ECLI:NL:RVS:2019:2022

Raad van State

Datum uitspraak
26 juni 2019
Publicatiedatum
26 juni 2019
Zaaknummer
201808764/1/A2
Instantie
Raad van State
Type
Uitspraak
Rechtsgebied
Bestuursrecht
Procedures
  • Hoger beroep
Rechters
Vindplaatsen
  • Rechtspraak.nl
AI samenvatting door LexboostAutomatisch gegenereerd

Hoger beroep van de Kunstenbond tegen subsidiebesluiten van het college van burgemeester en wethouders van Sittard-Geleen

In deze zaak gaat het om het hoger beroep van de Kunstenbond tegen de uitspraak van de rechtbank Limburg, die op 20 september 2018 een beroep tegen subsidiebesluiten van het college van burgemeester en wethouders van Sittard-Geleen ongegrond verklaarde. De Kunstenbond, die opkomt voor de belangen van zijn leden werkzaam bij Stichting Artamuse, had bezwaar gemaakt tegen de afwijzing van subsidieaanvragen voor cultuureducatie en reorganisatiekosten. Het college had eerder aan Stichting Artamuse een budgetsubsidie verleend voor muziek- en dansonderwijs, maar de aanvragen voor aanvullende subsidies werden afgewezen. De rechtbank oordeelde dat de Kunstenbond niet als belanghebbende kon worden aangemerkt, omdat de belangen van de medewerkers van Stichting Artamuse afgeleid waren van de organisatie zelf.

In hoger beroep betoogde de Kunstenbond dat deze afwijzing onterecht was, omdat de medewerkers door de subsidiebesluiten direct geraakt werden in hun fundamentele recht op arbeid. De Afdeling bestuursrechtspraak van de Raad van State oordeelde dat de Kunstenbond, gezien zijn statutaire doelstellingen en feitelijke werkzaamheden, wel degelijk opkomt voor een collectief belang van zijn leden. De Afdeling concludeerde dat de medewerkers van Stichting Artamuse door de subsidiebesluiten in hun arbeidspositie worden geraakt, en dat de Kunstenbond daarom als belanghebbende moet worden aangemerkt.

De Raad van State vernietigde de eerdere uitspraak van de rechtbank en verklaarde het beroep van de Kunstenbond gegrond. Het college van burgemeester en wethouders van Sittard-Geleen werd opgedragen om nieuwe besluiten te nemen op de bezwaren van de Kunstenbond. Tevens werd bepaald dat tegen deze nieuwe besluiten slechts bij de Raad van State beroep kan worden ingesteld. De proceskosten werden niet vergoed, maar het college moest wel het griffierecht aan de Kunstenbond terugbetalen.

Uitspraak

201808764/1/A2.
Datum uitspraak: 26 juni 2019
AFDELING
BESTUURSRECHTSPRAAK
Uitspraak op het hoger beroep van:
de Kunstenbond, voorheen de Vereniging Nederlandse Toonkunstenaarsbond, (hierna: de Kunstenbond), gevestigd te Amsterdam,
appellante,
tegen de uitspraak van de rechtbank Limburg van 20 september 2018 in zaken nrs. 17/3209, 17/3416 en 17/3417 in het geding tussen:
de Vereniging Nederlandse Toonkunstenaarsbond
en
het college van burgemeester en wethouders van Sittard-Geleen (hierna: het college).

• **INVOERMATERIAAL**:
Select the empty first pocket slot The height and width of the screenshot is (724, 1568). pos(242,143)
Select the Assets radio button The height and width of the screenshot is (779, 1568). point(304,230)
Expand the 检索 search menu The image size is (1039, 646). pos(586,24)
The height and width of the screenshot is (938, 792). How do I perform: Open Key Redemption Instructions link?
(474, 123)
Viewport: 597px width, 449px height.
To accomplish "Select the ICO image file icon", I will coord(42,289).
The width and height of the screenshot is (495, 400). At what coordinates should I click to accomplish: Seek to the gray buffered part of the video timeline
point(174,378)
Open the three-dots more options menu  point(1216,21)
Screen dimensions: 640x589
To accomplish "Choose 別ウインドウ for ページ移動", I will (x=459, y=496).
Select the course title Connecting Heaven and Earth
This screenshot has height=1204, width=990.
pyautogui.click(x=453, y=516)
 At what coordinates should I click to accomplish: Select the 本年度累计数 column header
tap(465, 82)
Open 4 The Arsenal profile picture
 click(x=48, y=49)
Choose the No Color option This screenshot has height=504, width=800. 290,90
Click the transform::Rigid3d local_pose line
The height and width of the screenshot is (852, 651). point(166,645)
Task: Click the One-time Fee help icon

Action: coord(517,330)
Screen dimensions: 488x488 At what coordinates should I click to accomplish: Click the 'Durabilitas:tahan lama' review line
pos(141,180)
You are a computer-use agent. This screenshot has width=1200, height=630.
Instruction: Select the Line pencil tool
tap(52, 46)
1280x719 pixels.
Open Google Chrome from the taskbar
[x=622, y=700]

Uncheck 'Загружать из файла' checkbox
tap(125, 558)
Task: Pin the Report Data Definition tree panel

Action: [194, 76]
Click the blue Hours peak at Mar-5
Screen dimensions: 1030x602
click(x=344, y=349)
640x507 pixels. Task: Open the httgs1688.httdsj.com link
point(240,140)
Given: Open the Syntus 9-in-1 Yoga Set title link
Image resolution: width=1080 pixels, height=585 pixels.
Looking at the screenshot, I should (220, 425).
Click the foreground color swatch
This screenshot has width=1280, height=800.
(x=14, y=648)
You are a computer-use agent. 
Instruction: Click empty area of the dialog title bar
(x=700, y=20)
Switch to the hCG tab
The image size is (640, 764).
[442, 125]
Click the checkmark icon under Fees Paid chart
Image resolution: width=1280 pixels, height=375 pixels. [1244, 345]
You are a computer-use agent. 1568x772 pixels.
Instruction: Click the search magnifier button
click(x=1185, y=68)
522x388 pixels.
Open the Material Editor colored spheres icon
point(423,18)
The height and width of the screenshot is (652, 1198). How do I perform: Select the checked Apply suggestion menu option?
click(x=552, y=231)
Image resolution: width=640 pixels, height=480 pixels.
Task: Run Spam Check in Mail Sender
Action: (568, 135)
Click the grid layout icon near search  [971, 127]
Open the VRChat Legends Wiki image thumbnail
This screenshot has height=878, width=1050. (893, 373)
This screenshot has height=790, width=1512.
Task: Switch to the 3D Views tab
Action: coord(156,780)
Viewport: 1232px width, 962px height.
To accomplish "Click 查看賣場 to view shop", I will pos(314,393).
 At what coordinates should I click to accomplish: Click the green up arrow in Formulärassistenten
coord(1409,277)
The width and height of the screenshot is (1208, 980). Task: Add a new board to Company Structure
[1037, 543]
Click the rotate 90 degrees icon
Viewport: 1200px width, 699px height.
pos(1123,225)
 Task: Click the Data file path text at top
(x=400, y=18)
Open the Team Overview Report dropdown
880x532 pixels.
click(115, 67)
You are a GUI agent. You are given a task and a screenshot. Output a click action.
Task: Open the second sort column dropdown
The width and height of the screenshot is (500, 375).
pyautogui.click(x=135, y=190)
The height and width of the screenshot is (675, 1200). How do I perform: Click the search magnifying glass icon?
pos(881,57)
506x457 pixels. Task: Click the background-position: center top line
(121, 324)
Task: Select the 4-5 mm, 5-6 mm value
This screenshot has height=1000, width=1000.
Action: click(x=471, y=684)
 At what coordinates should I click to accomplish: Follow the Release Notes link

• **OPDRACHTEN EN OEFENINGEN**:
1. Herschrijf de records vanaf het begin tot en met de regel met "Expand the 检索", waarbij je "Select" vervangt door "Click" en verder niets wijzigt.
2. Schrijf de uitspraak over het hoger beroep van de Kunstenbond verder, aansluitend op de laatste zin.

• **GEGEVEN ANTWOORDEN**:
1.
Click the empty first pocket slot The height and width of the screenshot is (724, 1568). pos(242,143)
Click the Assets radio button The height and width of the screenshot is (779, 1568). point(304,230)
Expand the 检索 search menu The image size is (1039, 646). pos(586,24)

2.
Procesverloop
Bij besluit van 11 oktober 2016 heeft het college aan Stichting Artamuse een budgetsubsidie verleend van € 1.193.621,00 voor de exploitatie van het muziek- en dansonderwijs in Sittard-Geleen voor het jaar 2016 en de subsidieaanvraag voor het overige afgewezen.
Bij besluit van 2 mei 2017 heeft het college een aanvraag van Stichting Artamuse om subsidie voor een bijdrage in de reorganisatiekosten voor het jaar 2016 afgewezen.
Bij besluit van 2 mei 2017 heeft het college aan Stichting Artamuse een budgetsubsidie verleend van € 1.158.180,00 voor de exploitatie van het
muziek- en dansonderwijs in Sittard-Geleen voor het jaar 2017 en de subsidieaanvraag voor het overige afgewezen.
Bij besluit van 22 augustus 2017 en onderscheiden besluiten van
5 september 2017 heeft het college de door de Kunstenbond en de bij de vakbond aangesloten medewerkers van de Stichting Artamuse gemaakte bezwaren tegen het besluit van 11 oktober 2016 en de onderscheiden besluiten van 2 mei 2017 niet-ontvankelijk verklaard.
Bij uitspraak van 20 september 2018 heeft de rechtbank het beroep tegen het besluit van 22 augustus 2017 en de onderscheiden besluiten van
5 september 2017, voor zover ingesteld namens de Kunstenbond, ongegrond en, voor zover ingesteld namens een of meer leden van de vakbond, niet-ontvankelijk verklaard. Deze uitspraak is aangehecht.
Tegen deze uitspraak heeft de Kunstenbond hoger beroep ingesteld.
Het college heeft een schriftelijke uiteenzetting gegeven.
Het college heeft een nader stuk ingediend.
De Afdeling heeft de zaak ter zitting behandeld op 17 juni 2019, waar de Kunstenbond, vertegenwoordigd door [gemachtigde], en het college, vertegenwoordigd door mr. S.A.R. Lely, advocaat te Maastricht, zijn verschenen.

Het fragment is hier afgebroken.